== DATA FOR PROCESSING

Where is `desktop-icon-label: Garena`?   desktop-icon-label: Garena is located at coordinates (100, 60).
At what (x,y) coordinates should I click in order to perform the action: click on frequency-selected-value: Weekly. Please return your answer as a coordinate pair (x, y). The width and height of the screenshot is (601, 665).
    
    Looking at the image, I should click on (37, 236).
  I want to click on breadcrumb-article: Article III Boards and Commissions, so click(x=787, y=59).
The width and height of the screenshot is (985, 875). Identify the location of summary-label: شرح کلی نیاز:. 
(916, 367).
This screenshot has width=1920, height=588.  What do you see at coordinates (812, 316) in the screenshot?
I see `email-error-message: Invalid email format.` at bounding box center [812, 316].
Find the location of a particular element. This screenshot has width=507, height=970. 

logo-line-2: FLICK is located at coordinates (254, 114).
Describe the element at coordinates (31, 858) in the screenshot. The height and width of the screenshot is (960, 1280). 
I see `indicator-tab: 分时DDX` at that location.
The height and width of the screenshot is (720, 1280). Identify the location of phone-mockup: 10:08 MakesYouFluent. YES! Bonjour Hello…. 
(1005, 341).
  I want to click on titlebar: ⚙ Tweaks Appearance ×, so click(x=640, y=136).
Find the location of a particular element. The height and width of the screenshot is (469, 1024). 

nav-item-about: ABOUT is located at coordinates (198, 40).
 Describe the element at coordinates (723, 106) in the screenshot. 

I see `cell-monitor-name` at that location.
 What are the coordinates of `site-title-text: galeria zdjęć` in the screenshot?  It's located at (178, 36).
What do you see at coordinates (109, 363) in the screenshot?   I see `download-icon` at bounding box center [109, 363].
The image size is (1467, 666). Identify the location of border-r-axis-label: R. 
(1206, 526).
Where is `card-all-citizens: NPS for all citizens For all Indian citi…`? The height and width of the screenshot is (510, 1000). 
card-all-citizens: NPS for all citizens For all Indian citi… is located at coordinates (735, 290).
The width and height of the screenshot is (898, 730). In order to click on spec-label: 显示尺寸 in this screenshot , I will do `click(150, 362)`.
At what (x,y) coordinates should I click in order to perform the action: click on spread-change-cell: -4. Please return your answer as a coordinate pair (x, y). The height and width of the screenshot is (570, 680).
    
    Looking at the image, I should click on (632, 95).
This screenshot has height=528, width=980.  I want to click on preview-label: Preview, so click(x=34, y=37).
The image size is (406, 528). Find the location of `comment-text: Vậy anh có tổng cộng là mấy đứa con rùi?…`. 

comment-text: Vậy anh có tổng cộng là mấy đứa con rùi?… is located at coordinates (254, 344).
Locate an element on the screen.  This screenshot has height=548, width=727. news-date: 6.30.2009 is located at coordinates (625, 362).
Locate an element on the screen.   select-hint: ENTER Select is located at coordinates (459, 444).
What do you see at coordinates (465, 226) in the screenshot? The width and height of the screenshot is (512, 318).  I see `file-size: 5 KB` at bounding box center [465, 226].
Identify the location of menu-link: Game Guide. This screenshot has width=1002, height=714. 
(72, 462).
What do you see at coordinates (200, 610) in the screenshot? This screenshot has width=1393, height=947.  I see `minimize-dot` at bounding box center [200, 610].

====

EXERCISE BRIEF: Reproduce all of the entries above word for word, keeping their original order and line breaks.

ANSWER:
Where is `desktop-icon-label: Garena`?   desktop-icon-label: Garena is located at coordinates (100, 60).
At what (x,y) coordinates should I click in order to perform the action: click on frequency-selected-value: Weekly. Please return your answer as a coordinate pair (x, y). The width and height of the screenshot is (601, 665).
    
    Looking at the image, I should click on (37, 236).
  I want to click on breadcrumb-article: Article III Boards and Commissions, so click(x=787, y=59).
The width and height of the screenshot is (985, 875). Identify the location of summary-label: شرح کلی نیاز:. 
(916, 367).
This screenshot has width=1920, height=588.  What do you see at coordinates (812, 316) in the screenshot?
I see `email-error-message: Invalid email format.` at bounding box center [812, 316].
Find the location of a particular element. This screenshot has width=507, height=970. 

logo-line-2: FLICK is located at coordinates (254, 114).
Describe the element at coordinates (31, 858) in the screenshot. The height and width of the screenshot is (960, 1280). 
I see `indicator-tab: 分时DDX` at that location.
The height and width of the screenshot is (720, 1280). Identify the location of phone-mockup: 10:08 MakesYouFluent. YES! Bonjour Hello…. 
(1005, 341).
  I want to click on titlebar: ⚙ Tweaks Appearance ×, so click(x=640, y=136).
Find the location of a particular element. The height and width of the screenshot is (469, 1024). 

nav-item-about: ABOUT is located at coordinates (198, 40).
 Describe the element at coordinates (723, 106) in the screenshot. 

I see `cell-monitor-name` at that location.
 What are the coordinates of `site-title-text: galeria zdjęć` in the screenshot?  It's located at (178, 36).
What do you see at coordinates (109, 363) in the screenshot?   I see `download-icon` at bounding box center [109, 363].
The image size is (1467, 666). Identify the location of border-r-axis-label: R. 
(1206, 526).
Where is `card-all-citizens: NPS for all citizens For all Indian citi…`? The height and width of the screenshot is (510, 1000). 
card-all-citizens: NPS for all citizens For all Indian citi… is located at coordinates (735, 290).
The width and height of the screenshot is (898, 730). In order to click on spec-label: 显示尺寸 in this screenshot , I will do `click(150, 362)`.
At what (x,y) coordinates should I click in order to perform the action: click on spread-change-cell: -4. Please return your answer as a coordinate pair (x, y). The height and width of the screenshot is (570, 680).
    
    Looking at the image, I should click on (632, 95).
This screenshot has height=528, width=980.  I want to click on preview-label: Preview, so click(x=34, y=37).
The image size is (406, 528). Find the location of `comment-text: Vậy anh có tổng cộng là mấy đứa con rùi?…`. 

comment-text: Vậy anh có tổng cộng là mấy đứa con rùi?… is located at coordinates (254, 344).
Locate an element on the screen.  This screenshot has height=548, width=727. news-date: 6.30.2009 is located at coordinates (625, 362).
Locate an element on the screen.   select-hint: ENTER Select is located at coordinates (459, 444).
What do you see at coordinates (465, 226) in the screenshot? The width and height of the screenshot is (512, 318).  I see `file-size: 5 KB` at bounding box center [465, 226].
Identify the location of menu-link: Game Guide. This screenshot has width=1002, height=714. 
(72, 462).
What do you see at coordinates (200, 610) in the screenshot? This screenshot has width=1393, height=947.  I see `minimize-dot` at bounding box center [200, 610].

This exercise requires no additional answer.